Exercise brief: For each line below that holds the string "Cookie", add one to a tally; report that tally alone.

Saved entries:

****************

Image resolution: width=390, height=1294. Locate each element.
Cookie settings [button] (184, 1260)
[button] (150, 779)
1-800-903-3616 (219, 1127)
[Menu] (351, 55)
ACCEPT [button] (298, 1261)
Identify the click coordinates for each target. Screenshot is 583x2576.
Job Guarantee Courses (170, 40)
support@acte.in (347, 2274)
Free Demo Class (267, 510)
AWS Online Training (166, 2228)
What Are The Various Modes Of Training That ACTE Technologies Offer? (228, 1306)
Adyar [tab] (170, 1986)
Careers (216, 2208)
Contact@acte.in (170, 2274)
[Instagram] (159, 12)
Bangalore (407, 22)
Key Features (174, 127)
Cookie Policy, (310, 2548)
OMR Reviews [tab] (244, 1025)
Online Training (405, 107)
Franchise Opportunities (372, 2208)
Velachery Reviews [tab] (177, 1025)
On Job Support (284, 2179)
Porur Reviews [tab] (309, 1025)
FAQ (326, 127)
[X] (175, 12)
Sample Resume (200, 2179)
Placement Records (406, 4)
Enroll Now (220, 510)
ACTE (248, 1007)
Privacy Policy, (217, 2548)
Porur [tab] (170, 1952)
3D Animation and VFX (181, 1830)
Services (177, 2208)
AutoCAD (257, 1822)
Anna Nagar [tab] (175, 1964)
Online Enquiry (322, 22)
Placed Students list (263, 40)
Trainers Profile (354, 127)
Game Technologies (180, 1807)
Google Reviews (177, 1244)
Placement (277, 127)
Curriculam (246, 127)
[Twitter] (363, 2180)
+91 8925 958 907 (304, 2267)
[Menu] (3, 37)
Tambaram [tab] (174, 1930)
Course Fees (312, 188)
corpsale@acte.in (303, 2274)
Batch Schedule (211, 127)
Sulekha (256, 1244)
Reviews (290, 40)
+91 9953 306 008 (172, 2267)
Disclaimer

****************

Expected answer: 2